Muore l’elefante scheletrico che i social avevano tentato di salvare

Fonte immagine: Pixabay

È morto l'elefante scheletrico e maltrattato che, nel corso della scorsa estate, i social network avevano cercato di salvare: succede in Sri Lanka.

È purtroppo venuto a mancare l’elefante scheletrico e maltrattato che, nel corso dell’estate, aveva generato indignazione a livello globale sui social network. Nonostante i numerosi appelli per il recupero dell’animale e alcune raccolte fondi, avviate proprio grazie alle piattaforme online, non è stato tuttavia possibile salvare il pachiderma.

La storia è quella di Tikiri, un’elefantessa di ben 70 anni d’età, sfruttata a scopo d’intrattenimento per il festival Esala Perahera di Kandy, nello Sri Lanka. Emaciata, priva di forze e affetta da una magrezza estrema tanto da rendere evidenti tutte le ossa, l’elefantessa aveva attirato le attenzioni del mondo intero. La Save The Elephant Foundation (SEF) aveva infatti condiviso le fotografie dell’animale sui social network, sperando nella possibilità di poter recuperare il pachiderma, per sottoporlo a immediate cure.
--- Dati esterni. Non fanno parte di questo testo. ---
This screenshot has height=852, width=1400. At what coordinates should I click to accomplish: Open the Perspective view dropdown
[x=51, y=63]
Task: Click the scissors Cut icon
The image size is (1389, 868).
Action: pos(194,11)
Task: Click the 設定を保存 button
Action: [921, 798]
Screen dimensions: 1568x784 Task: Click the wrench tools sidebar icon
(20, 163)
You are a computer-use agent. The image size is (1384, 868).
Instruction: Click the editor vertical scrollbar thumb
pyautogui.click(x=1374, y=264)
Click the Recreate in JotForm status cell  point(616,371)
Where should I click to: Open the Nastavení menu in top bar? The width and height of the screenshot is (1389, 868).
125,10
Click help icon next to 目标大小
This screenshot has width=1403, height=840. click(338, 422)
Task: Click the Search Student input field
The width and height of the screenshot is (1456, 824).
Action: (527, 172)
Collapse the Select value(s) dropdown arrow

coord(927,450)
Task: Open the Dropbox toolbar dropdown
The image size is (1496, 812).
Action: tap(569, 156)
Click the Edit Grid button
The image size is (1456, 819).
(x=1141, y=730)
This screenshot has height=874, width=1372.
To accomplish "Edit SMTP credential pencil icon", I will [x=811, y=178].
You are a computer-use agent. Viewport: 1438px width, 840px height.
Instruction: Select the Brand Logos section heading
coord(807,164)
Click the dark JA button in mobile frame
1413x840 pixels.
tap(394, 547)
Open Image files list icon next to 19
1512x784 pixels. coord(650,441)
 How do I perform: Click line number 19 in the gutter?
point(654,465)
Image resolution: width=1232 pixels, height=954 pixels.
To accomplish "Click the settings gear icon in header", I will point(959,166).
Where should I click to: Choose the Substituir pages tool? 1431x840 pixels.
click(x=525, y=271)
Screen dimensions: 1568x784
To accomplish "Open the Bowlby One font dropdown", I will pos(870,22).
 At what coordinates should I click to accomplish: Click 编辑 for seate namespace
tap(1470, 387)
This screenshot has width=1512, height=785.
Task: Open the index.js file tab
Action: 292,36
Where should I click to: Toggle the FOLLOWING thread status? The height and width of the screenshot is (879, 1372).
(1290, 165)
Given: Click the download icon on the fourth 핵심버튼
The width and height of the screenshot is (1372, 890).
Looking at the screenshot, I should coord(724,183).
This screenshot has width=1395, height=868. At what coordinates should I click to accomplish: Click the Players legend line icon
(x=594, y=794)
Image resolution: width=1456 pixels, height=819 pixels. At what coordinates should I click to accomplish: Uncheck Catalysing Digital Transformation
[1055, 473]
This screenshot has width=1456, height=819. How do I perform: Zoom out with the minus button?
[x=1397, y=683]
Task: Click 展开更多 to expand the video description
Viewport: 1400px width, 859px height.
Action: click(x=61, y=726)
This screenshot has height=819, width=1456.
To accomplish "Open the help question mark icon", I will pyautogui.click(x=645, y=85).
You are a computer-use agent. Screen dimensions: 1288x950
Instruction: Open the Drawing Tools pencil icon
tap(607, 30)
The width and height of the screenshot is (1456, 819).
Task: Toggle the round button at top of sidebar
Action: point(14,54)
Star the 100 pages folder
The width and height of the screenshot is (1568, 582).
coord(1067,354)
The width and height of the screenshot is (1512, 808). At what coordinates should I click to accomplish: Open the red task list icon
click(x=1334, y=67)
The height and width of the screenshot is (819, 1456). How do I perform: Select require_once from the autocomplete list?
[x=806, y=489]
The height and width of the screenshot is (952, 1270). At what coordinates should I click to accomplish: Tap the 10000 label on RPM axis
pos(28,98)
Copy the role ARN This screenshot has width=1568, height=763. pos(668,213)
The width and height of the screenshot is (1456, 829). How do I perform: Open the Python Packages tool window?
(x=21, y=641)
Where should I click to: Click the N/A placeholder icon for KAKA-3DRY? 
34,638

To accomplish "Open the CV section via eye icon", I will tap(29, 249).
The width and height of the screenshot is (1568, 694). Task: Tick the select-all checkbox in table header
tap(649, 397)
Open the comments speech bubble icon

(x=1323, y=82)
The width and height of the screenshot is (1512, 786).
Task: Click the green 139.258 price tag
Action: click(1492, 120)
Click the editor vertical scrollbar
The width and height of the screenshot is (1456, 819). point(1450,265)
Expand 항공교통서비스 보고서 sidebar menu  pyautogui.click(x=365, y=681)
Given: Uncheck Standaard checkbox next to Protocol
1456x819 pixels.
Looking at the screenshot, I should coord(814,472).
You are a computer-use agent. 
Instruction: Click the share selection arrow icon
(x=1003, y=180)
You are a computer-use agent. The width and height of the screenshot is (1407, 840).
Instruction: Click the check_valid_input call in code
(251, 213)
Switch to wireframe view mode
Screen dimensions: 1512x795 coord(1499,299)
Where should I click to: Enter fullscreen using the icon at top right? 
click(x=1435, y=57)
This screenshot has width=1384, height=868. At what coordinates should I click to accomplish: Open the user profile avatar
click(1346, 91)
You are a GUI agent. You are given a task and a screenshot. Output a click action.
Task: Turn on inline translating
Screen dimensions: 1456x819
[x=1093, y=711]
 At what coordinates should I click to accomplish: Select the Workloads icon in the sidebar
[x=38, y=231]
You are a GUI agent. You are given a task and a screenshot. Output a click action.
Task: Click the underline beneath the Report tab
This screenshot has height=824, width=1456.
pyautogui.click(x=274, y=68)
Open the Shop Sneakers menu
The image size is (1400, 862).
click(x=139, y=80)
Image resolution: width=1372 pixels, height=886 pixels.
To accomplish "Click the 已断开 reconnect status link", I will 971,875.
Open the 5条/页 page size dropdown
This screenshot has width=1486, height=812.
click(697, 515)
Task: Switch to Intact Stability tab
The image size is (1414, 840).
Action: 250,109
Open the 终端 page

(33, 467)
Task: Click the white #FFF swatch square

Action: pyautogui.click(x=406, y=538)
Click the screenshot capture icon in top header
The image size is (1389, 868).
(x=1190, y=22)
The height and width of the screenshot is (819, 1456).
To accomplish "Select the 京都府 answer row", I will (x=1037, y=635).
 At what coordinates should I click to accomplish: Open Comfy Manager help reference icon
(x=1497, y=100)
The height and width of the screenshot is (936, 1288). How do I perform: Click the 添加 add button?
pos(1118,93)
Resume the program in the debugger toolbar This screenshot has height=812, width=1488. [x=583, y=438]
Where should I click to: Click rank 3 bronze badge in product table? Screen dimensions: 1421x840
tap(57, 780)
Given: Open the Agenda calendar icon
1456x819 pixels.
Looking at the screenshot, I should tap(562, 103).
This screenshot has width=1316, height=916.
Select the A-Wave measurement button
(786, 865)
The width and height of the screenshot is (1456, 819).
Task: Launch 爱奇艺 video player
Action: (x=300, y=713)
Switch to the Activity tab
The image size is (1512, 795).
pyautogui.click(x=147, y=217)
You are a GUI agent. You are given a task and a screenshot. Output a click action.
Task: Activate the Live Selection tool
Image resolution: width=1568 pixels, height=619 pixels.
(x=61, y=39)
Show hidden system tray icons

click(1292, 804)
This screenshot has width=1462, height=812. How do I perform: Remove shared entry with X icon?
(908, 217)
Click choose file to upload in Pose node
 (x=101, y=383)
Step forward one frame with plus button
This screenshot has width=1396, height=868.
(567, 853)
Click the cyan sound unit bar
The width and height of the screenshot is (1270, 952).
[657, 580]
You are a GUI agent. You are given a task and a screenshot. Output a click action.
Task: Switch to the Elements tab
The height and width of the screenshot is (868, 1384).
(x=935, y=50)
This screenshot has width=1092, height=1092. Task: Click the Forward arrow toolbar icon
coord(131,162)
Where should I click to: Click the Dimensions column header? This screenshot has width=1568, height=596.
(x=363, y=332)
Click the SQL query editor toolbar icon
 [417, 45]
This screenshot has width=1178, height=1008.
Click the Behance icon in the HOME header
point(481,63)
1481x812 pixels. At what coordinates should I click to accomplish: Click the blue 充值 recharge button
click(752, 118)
La polemica sollevata aveva convinto gli organizzatori del festival a non coinvolgere il pachiderma per le giornate conclusive dell’evento, tuttavia Tikiri non è stata ceduta o affidata a personale veterinario che potesse curala. Lek Chailert, fondatore di SEF, ha poi appreso della morte dell’esemplare, dandone conferma sempre sui social network:

La sofferenza di Tikiri è finita, la sua anima è ora libera. Nessun altro dolore potrà coinvolgerla. Riposa in pace. Non ripensare mai a questo mondo così crudele nei tuoi confronti e verso quelli dei tuoi amici.

In molti Paesi dell’Asia è consuetudine coinvolgere gli elefanti per spettacoli di intrattenimento rivolti ai turisti, ma anche come animali da carico e da trasporto di viaggiatori. Molte organizzazioni internazionali dedite alla tutela dei pachidermi chiedono agli stessi turisti di non approfittare di queste proposte locali, rifiutando di partecipare a show dove i pachidermi sono protagonisti e rinunciando alla classica passeggiata sul dorso degli esemplari. L’unico modo per convincere i locali a rinunciare a queste pratiche, infatti, è dimostrare come questo tipo di attività non abbia più un mercato.